▶ YOUR OBJECTIVE:
Retype the whole listing, character for character.

---

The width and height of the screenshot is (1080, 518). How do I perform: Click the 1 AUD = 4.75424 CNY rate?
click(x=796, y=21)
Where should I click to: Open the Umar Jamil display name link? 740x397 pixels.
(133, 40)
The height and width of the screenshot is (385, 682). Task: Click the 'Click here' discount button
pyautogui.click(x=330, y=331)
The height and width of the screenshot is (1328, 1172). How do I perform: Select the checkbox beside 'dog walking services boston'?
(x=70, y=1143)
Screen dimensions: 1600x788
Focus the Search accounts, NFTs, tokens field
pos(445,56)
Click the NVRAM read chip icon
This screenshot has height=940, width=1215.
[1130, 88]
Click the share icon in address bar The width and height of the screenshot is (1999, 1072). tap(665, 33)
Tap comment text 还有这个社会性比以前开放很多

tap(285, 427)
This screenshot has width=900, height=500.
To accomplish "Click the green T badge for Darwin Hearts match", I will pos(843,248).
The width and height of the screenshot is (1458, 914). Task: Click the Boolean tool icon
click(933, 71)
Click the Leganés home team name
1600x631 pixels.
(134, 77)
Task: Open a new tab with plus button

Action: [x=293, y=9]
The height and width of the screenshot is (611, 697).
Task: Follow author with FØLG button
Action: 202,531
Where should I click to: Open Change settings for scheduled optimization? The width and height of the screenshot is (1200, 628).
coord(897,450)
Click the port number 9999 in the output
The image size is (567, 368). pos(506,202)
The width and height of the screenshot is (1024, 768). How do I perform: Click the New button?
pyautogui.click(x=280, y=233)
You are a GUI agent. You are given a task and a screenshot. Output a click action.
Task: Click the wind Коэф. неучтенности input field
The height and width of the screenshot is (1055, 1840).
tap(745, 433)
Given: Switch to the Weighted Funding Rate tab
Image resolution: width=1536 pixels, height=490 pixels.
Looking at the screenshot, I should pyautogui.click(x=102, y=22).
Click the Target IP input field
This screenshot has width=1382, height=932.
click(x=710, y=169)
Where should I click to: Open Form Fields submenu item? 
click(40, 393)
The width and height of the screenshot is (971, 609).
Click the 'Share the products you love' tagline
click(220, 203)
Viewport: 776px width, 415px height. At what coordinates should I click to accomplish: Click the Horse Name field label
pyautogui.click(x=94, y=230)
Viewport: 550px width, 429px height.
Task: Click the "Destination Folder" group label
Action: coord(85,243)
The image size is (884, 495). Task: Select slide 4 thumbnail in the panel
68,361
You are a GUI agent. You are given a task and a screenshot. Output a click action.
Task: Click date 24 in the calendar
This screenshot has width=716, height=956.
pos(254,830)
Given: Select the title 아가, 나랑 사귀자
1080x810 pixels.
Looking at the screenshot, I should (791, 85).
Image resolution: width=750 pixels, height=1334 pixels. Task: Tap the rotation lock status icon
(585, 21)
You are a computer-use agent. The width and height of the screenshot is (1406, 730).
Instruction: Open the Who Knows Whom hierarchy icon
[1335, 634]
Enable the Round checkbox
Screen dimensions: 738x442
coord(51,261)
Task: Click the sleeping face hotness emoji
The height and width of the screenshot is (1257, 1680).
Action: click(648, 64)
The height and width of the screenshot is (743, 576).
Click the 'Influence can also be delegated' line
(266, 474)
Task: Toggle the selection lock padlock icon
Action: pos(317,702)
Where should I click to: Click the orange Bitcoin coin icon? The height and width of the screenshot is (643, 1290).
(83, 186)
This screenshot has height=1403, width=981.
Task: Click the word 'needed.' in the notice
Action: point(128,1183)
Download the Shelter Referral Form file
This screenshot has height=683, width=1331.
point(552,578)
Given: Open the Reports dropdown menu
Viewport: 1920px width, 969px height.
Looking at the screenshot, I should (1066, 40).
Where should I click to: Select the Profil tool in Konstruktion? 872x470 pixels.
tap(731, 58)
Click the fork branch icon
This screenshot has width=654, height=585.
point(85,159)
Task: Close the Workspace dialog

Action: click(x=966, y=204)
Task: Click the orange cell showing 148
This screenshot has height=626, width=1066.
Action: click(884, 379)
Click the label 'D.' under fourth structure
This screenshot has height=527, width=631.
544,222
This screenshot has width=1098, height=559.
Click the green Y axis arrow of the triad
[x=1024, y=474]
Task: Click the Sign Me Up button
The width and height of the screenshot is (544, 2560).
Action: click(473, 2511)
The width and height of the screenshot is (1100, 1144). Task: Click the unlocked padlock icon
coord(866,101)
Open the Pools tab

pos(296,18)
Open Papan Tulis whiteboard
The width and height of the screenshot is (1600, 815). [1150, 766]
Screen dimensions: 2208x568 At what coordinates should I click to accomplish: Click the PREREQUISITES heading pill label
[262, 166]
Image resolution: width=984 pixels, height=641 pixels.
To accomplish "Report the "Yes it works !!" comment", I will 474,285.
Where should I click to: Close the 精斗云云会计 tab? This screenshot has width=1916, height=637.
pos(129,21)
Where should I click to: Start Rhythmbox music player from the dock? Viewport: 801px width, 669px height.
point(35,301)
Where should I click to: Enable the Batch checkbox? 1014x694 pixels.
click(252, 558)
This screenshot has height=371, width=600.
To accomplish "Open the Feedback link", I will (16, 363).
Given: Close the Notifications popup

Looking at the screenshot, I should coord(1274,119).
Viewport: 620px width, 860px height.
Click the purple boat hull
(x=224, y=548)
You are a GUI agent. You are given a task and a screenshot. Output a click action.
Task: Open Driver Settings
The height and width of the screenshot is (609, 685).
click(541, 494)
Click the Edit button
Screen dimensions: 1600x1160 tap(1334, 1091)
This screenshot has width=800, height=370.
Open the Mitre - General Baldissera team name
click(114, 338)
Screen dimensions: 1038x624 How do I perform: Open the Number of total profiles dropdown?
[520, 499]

---

▶ REPLY TO THE TASK:
The width and height of the screenshot is (1080, 518). How do I perform: Click the 1 AUD = 4.75424 CNY rate?
click(x=796, y=21)
Where should I click to: Open the Umar Jamil display name link? 740x397 pixels.
(133, 40)
The height and width of the screenshot is (385, 682). Task: Click the 'Click here' discount button
pyautogui.click(x=330, y=331)
The height and width of the screenshot is (1328, 1172). How do I perform: Select the checkbox beside 'dog walking services boston'?
(x=70, y=1143)
Screen dimensions: 1600x788
Focus the Search accounts, NFTs, tokens field
pos(445,56)
Click the NVRAM read chip icon
This screenshot has height=940, width=1215.
[1130, 88]
Click the share icon in address bar The width and height of the screenshot is (1999, 1072). tap(665, 33)
Tap comment text 还有这个社会性比以前开放很多

tap(285, 427)
This screenshot has width=900, height=500.
To accomplish "Click the green T badge for Darwin Hearts match", I will pos(843,248).
The width and height of the screenshot is (1458, 914). Task: Click the Boolean tool icon
click(933, 71)
Click the Leganés home team name
1600x631 pixels.
(134, 77)
Task: Open a new tab with plus button

Action: [x=293, y=9]
The height and width of the screenshot is (611, 697).
Task: Follow author with FØLG button
Action: 202,531
Where should I click to: Open Change settings for scheduled optimization? The width and height of the screenshot is (1200, 628).
coord(897,450)
Click the port number 9999 in the output
The image size is (567, 368). pos(506,202)
The width and height of the screenshot is (1024, 768). How do I perform: Click the New button?
pyautogui.click(x=280, y=233)
You are a GUI agent. You are given a task and a screenshot. Output a click action.
Task: Click the wind Коэф. неучтенности input field
The height and width of the screenshot is (1055, 1840).
tap(745, 433)
Given: Switch to the Weighted Funding Rate tab
Image resolution: width=1536 pixels, height=490 pixels.
Looking at the screenshot, I should pyautogui.click(x=102, y=22).
Click the Target IP input field
This screenshot has width=1382, height=932.
click(x=710, y=169)
Where should I click to: Open Form Fields submenu item? 
click(40, 393)
The width and height of the screenshot is (971, 609).
Click the 'Share the products you love' tagline
click(220, 203)
Viewport: 776px width, 415px height. At what coordinates should I click to accomplish: Click the Horse Name field label
pyautogui.click(x=94, y=230)
Viewport: 550px width, 429px height.
Task: Click the "Destination Folder" group label
Action: coord(85,243)
The image size is (884, 495). Task: Select slide 4 thumbnail in the panel
68,361
You are a GUI agent. You are given a task and a screenshot. Output a click action.
Task: Click date 24 in the calendar
This screenshot has width=716, height=956.
pos(254,830)
Given: Select the title 아가, 나랑 사귀자
1080x810 pixels.
Looking at the screenshot, I should (791, 85).
Image resolution: width=750 pixels, height=1334 pixels. Task: Tap the rotation lock status icon
(585, 21)
You are a computer-use agent. The width and height of the screenshot is (1406, 730).
Instruction: Open the Who Knows Whom hierarchy icon
[1335, 634]
Enable the Round checkbox
Screen dimensions: 738x442
coord(51,261)
Task: Click the sleeping face hotness emoji
The height and width of the screenshot is (1257, 1680).
Action: click(648, 64)
The height and width of the screenshot is (743, 576).
Click the 'Influence can also be delegated' line
(266, 474)
Task: Toggle the selection lock padlock icon
Action: pos(317,702)
Where should I click to: Click the orange Bitcoin coin icon? The height and width of the screenshot is (643, 1290).
(83, 186)
This screenshot has height=1403, width=981.
Task: Click the word 'needed.' in the notice
Action: point(128,1183)
Download the Shelter Referral Form file
This screenshot has height=683, width=1331.
point(552,578)
Given: Open the Reports dropdown menu
Viewport: 1920px width, 969px height.
Looking at the screenshot, I should (1066, 40).
Where should I click to: Select the Profil tool in Konstruktion? 872x470 pixels.
tap(731, 58)
Click the fork branch icon
This screenshot has width=654, height=585.
point(85,159)
Task: Close the Workspace dialog

Action: click(x=966, y=204)
Task: Click the orange cell showing 148
This screenshot has height=626, width=1066.
Action: click(884, 379)
Click the label 'D.' under fourth structure
This screenshot has height=527, width=631.
544,222
This screenshot has width=1098, height=559.
Click the green Y axis arrow of the triad
[x=1024, y=474]
Task: Click the Sign Me Up button
The width and height of the screenshot is (544, 2560).
Action: click(473, 2511)
The width and height of the screenshot is (1100, 1144). Task: Click the unlocked padlock icon
coord(866,101)
Open the Pools tab

pos(296,18)
Open Papan Tulis whiteboard
The width and height of the screenshot is (1600, 815). [1150, 766]
Screen dimensions: 2208x568 At what coordinates should I click to accomplish: Click the PREREQUISITES heading pill label
[262, 166]
Image resolution: width=984 pixels, height=641 pixels.
To accomplish "Report the "Yes it works !!" comment", I will 474,285.
Where should I click to: Close the 精斗云云会计 tab? This screenshot has width=1916, height=637.
pos(129,21)
Where should I click to: Start Rhythmbox music player from the dock? Viewport: 801px width, 669px height.
point(35,301)
Where should I click to: Enable the Batch checkbox? 1014x694 pixels.
click(252, 558)
This screenshot has height=371, width=600.
To accomplish "Open the Feedback link", I will (16, 363).
Given: Close the Notifications popup

Looking at the screenshot, I should coord(1274,119).
Viewport: 620px width, 860px height.
Click the purple boat hull
(x=224, y=548)
You are a GUI agent. You are given a task and a screenshot. Output a click action.
Task: Open Driver Settings
The height and width of the screenshot is (609, 685).
click(541, 494)
Click the Edit button
Screen dimensions: 1600x1160 tap(1334, 1091)
This screenshot has width=800, height=370.
Open the Mitre - General Baldissera team name
click(114, 338)
Screen dimensions: 1038x624 How do I perform: Open the Number of total profiles dropdown?
[520, 499]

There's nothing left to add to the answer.